On Behalf of | Oct 4, 2022 | Divorce, Divorce Involving A Business |

Businesses make divorce more complicated than they already are. If you are a small business owner, the end of your marriage might also mean some significant changes for the business.

Indiana has a high divorce rate at 12.30 percent, according to World Population Review. One thing that might help you prepare for a divorce involving a business is a professional valuation.
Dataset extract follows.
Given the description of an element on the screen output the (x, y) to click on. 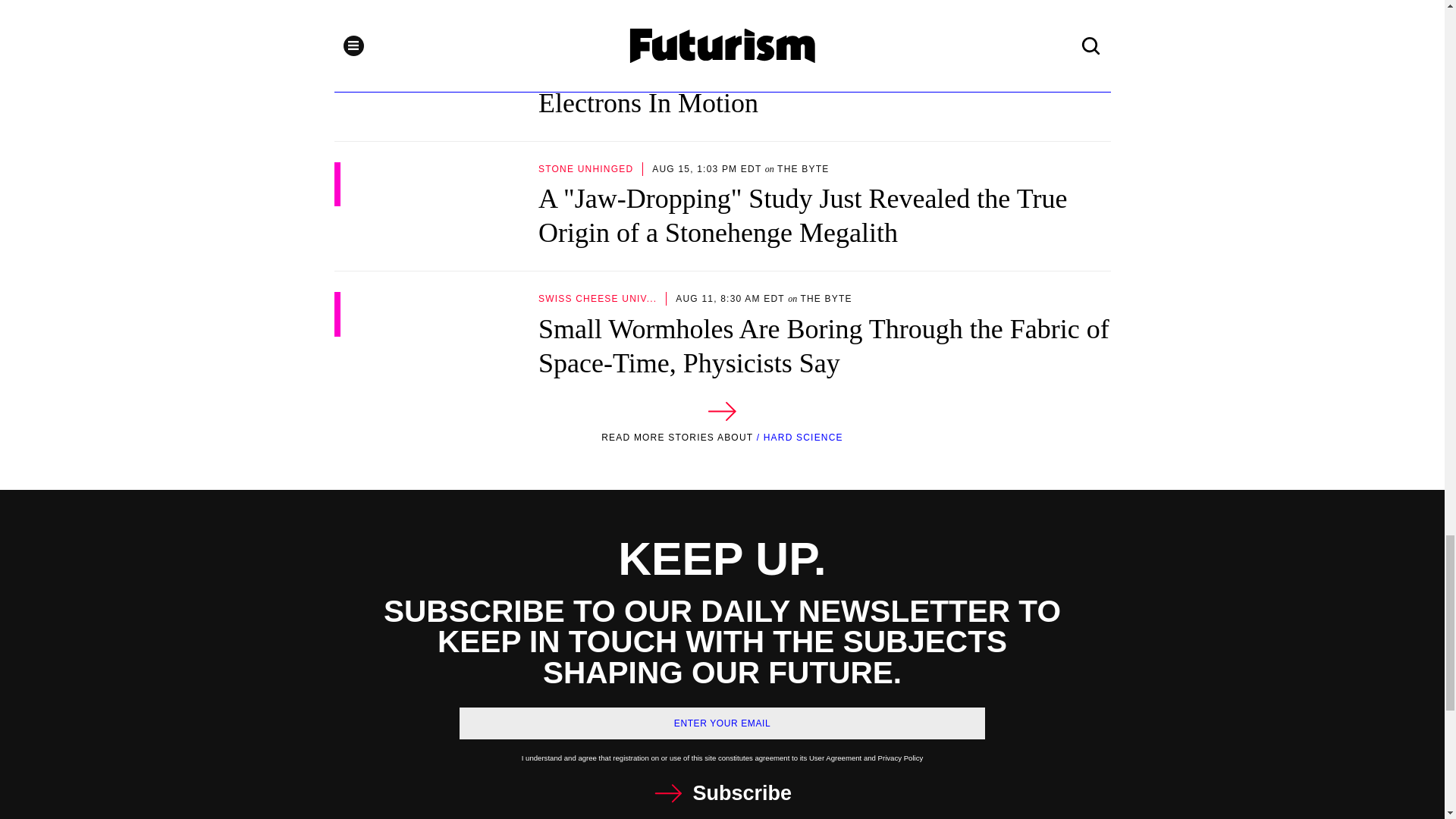
Subscribe (722, 793)
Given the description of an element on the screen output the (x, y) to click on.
Generally, there are three approaches to valuating a business. The methods are market, income and asset valuation. See below for a brief overview of all three. In Indiana, a hybrid or mix of these three methods is the most common approach.

  1. Market

The market approach estimates how much the business might sell for, using similar businesses as a comparison. This is easier for franchises but more challenging for unique small businesses that have fewer comparisons. This method demonstrates what a willing purchaser would pay.

  1. Income

Valuation based on income is the most popular method. The valuator considers historical earnings to estimate future income. If the business is unstable, the valuator might measure debt, equity and salary to discount future cash flow. Stable companies are easier to valuate, especially with a long history of earnings.

  1. Asset

Asset approach method is used for businesses that do not earn a lot in profits, but have a lot of physical assets. Most evaluators will look at this method, if even just a part of the entire evaluation.

It is important to remember that the evaluator must be certified to do business evaluations in order to be an expert witness in Indiana.